• TRY IT
In the entries that follow, the line with "Task: Open the 申請類型 dropdown showing 全部" opens the range and the line with "Switch to the Videos tab" closes it; repeat that range exactly, both lines included.

• RECORDS SUPPLIED
>>>

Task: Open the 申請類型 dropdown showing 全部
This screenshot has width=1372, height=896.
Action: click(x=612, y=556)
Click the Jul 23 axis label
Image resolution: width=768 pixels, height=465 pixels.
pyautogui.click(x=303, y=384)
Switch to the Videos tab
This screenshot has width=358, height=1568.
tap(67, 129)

<<<
>>>

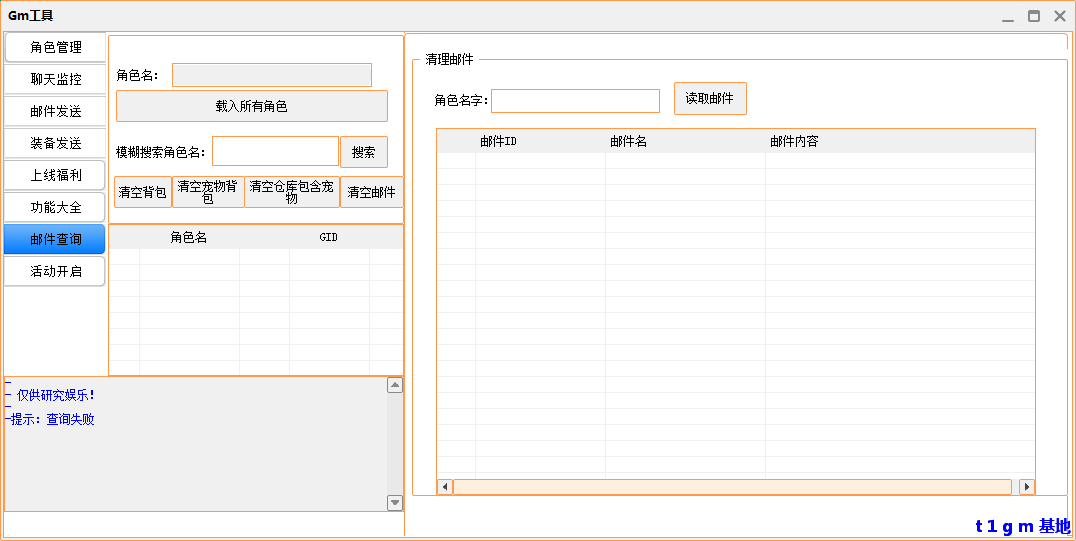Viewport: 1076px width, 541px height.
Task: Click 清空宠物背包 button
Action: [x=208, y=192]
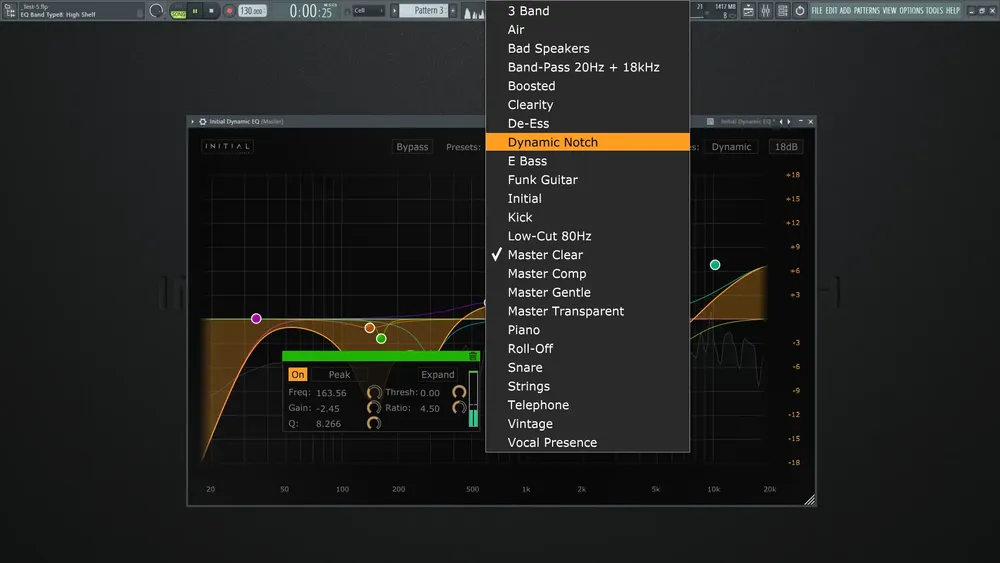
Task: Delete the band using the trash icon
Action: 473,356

<<<
>>>

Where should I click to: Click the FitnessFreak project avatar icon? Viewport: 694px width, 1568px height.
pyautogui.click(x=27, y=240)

<<<

• TASK SOLUTION
Task: Open the 申請類型 dropdown showing 全部
This screenshot has width=1372, height=896.
Action: click(x=612, y=556)
Click the Jul 23 axis label
Image resolution: width=768 pixels, height=465 pixels.
pyautogui.click(x=303, y=384)
Switch to the Videos tab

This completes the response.